Workplace safety has become a top priority in many industries, especially in environments where wearing safety gear is crucial to preventing accidents and injuries. With advancements in AI and computer vision, automated safety gear detection has become a reality, helping companies ensure worker safety and compliance. A key development in this area is the use of object detection models like YOLOv8, which can accurately identify whether workers are wearing the required personal protective equipment (PPE), such as helmets, masks, and vests, in real-time.

In this project, we will guide you through the process of building a safety gear detection system using YOLOv8, one of the latest and most powerful object detection models. From preparing the dataset to training the model and deploying it for safety monitoring, you will learn how to create a robust solution that enhances safety compliance and contributes to a safer working environment. Additionally, we will explain how YOLOv8, when coupled with the DeepStream SDK, can automate alerts for PPE violations.

Understanding YOLOv8

YOLO stands for “You Only Look Once”. It is a state-of-the-art, real-time object detection system, highly popular for its speed and accuracy in detecting objects within images. YOLO operates by applying a single neural network to the entire image, which then divides the image into regions and predicts bounding boxes and probabilities for each region. These bounding boxes are assigned weights based on the predicted probabilities, enabling YOLO to perform object detection rapidly and effectively.

Key Features of YOLOv8

  • Enhanced Architecture: YOLOv8 features an improved architecture that balances computational efficiency with detection accuracy. It incorporates new techniques and layers for better feature extraction and processing.
  • Improved Detection Capabilities: The model can detect objects of various sizes and shapes in different contexts, allowing it to handle a wide range of object scales and aspect ratios.
  • Flexibility: YOLOv8 is adaptable to various tasks, such as object detection, image segmentation, and classification, making it a versatile tool for a wide range of computer vision challenges.
  • High Efficiency: YOLOv8 achieves faster inference times without sacrificing accuracy, making it ideal for real-time applications such as video surveillance, autonomous vehicles, and robotics.
  • Support for Modern Hardware: YOLOv8 is optimized to run on modern hardware, including GPUs and edge devices, enabling deployment in diverse environments, from high-performance servers to resource-constrained devices.
  • User-Friendly: The latest version is easier to use, with improved integration into popular deep learning frameworks and a more intuitive setup process. This ensures that both beginners and experienced developers can easily implement and customize the model for their specific needs.
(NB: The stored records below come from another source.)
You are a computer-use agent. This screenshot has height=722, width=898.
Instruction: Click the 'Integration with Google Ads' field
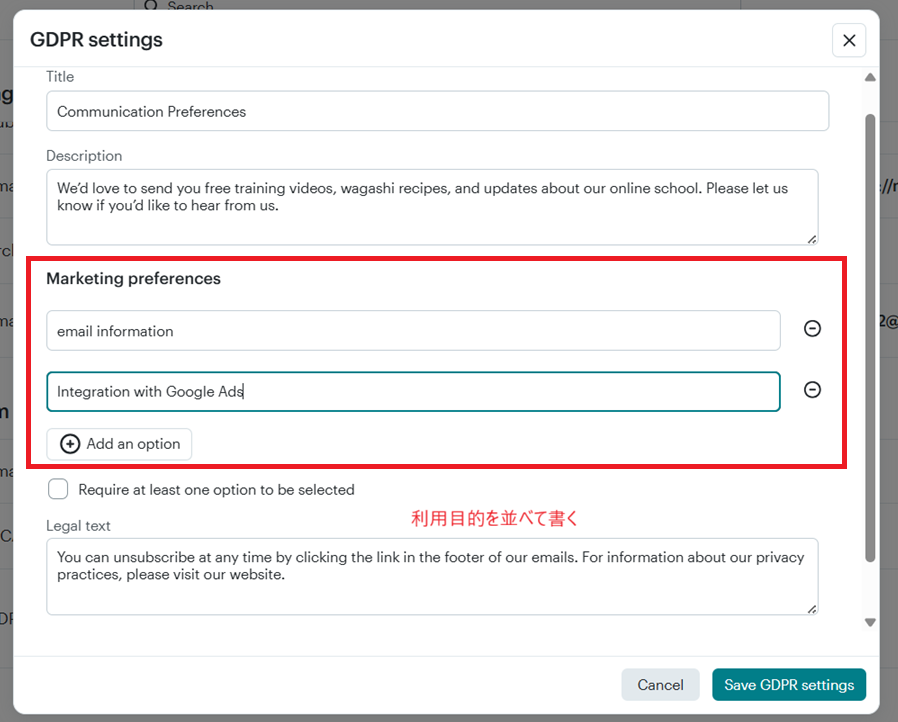(413, 392)
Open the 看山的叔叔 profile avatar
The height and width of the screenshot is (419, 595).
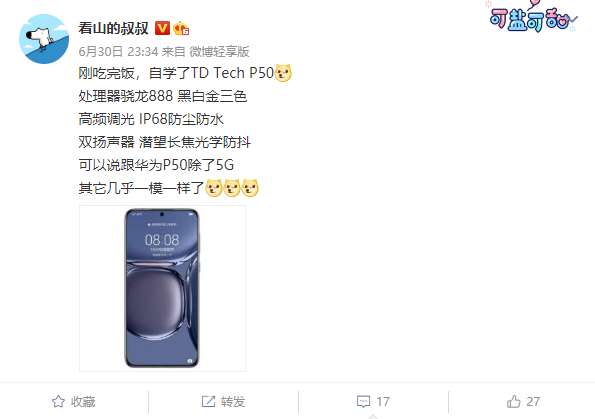(44, 39)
Building a Safety Gear Detection System Using YOLOv8: Step-by-Step Guide

Prerequisites

You will need access to a GPU-powered server. We will assume that you have that ready. Alternatively, you can reach out to us for a demo of a pre-installed and containerized setup that contains DeepStream SDK and YOLO model series pre-installed. 
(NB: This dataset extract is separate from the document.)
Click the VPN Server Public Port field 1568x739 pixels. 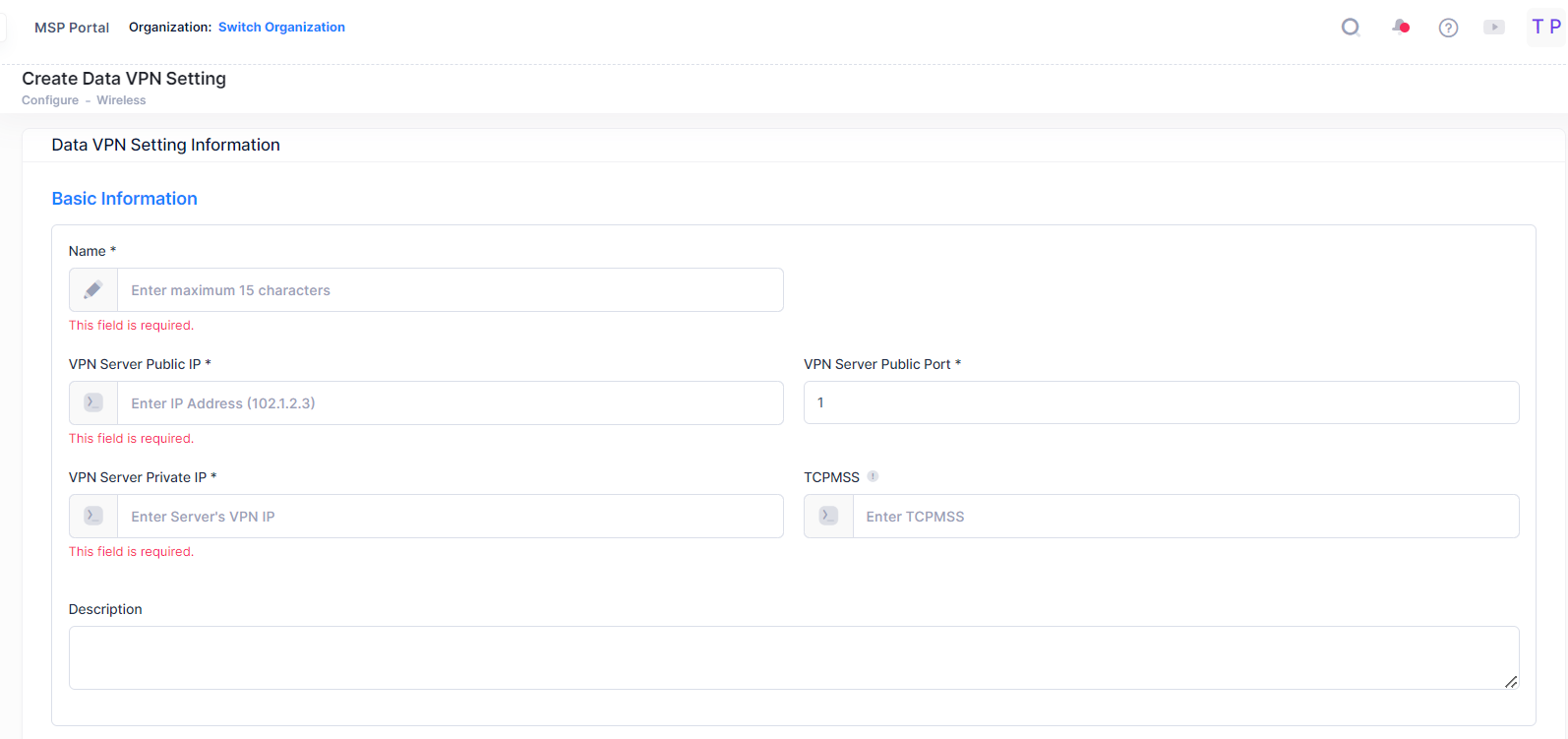click(1161, 403)
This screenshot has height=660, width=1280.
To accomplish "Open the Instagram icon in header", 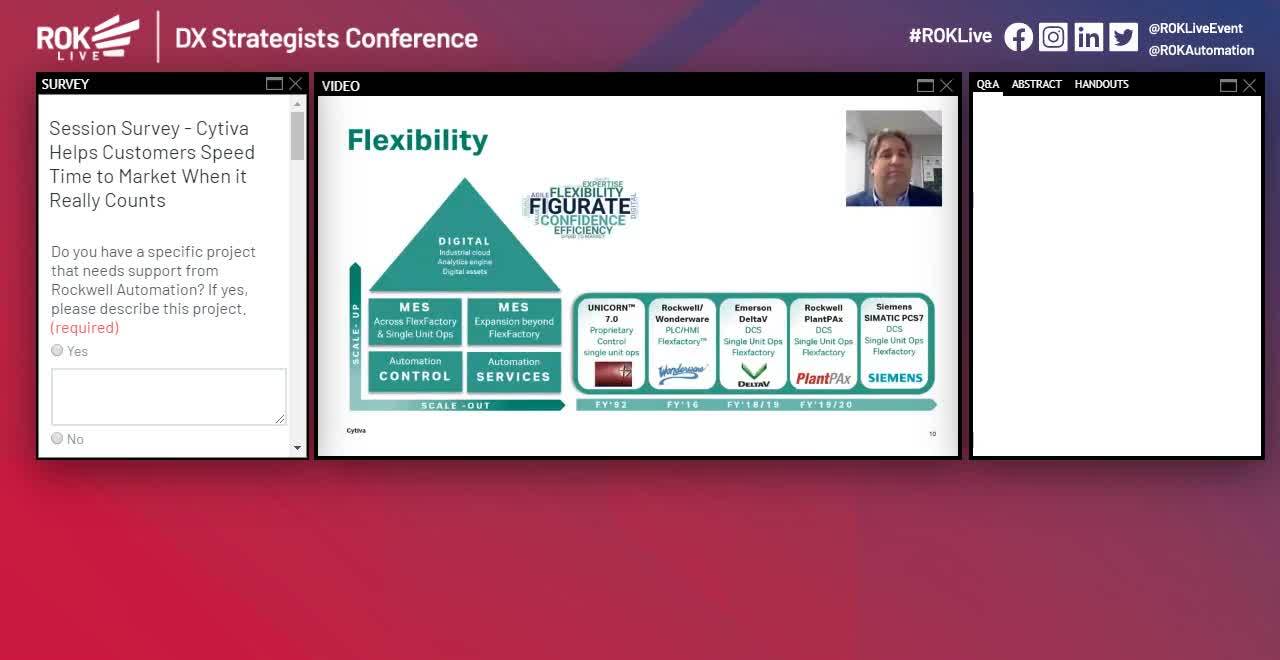I will coord(1053,37).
Let’s first create a Python virtual environment. Then, make sure you have the following libraries installed:

! pip install opencv-python
! pip install ultralytics
! pip install labelimg

Step 1: Download the Dataset and Define Input Directories 

We will use a dataset from Kaggle which contains images that are similar to real-life scenarios. In actual factory settings, you would be using video feeds from cameras installed in appropriate locations. 

Let’s download the dataset from kaggle and import the libraries.

import numpy as np
import yaml
from PIL import Image
import os
from ultralytics import YOLO
import glob

Step 2: Declare the Location of Directories and Classes

Now, declare the location of the image dataset and your working directory, and mention the number of classes you want to detect.

The classes here are important; they help you define exactly what you want to identify in the image.

INPUT_DIR = '/content/drive/MyDrive/safety-gear-detection/dataset'
WORK_DIR = '/content/drive/MyDrive/safety-gear-detection/working'


num_classes = 10
classes = ['Hardhat', 'Mask', 'NO-Hardhat', 'NO-Mask', 'NO-Safety Vest', 'Person', 'Safety Cone', 'Safety Vest', 'machinery', 'vehicle']

Step 3: Create the Configuration File

We will now create a YAML file that specifies the dataset paths and classes. This YAML file will be required by YOLO for training the model:

dict_file = {'train': os.path.join(INPUT_DIR, 'train'),
            'val': os.path.join(INPUT_DIR, 'valid'),
            'test': os.path.join(INPUT_DIR, 'test'),
            'nc': num_classes,
            'names': classes
           }


with open(os.path.join(WORK_DIR, 'data.yaml'), 'w+') as file:
   yaml.dump(dict_file, file)

Step 4: Check the Image Sizes

It is good practice to check if all images have the same size before training.

for mode in ['train', 'valid', 'test']:
   print(f'\nImage sizes in {mode} set:\n')
   img_size = 0
   for file in glob.glob(os.path.join(INPUT_DIR, mode, 'images', '*')):
       image = Image.open(file)
       if image.size != img_size:
           print(f'\t{image.size}')
           img_size = image.size

Step 5: Check the Dataset Size

Print the number of images in each dataset to verify the dataset size.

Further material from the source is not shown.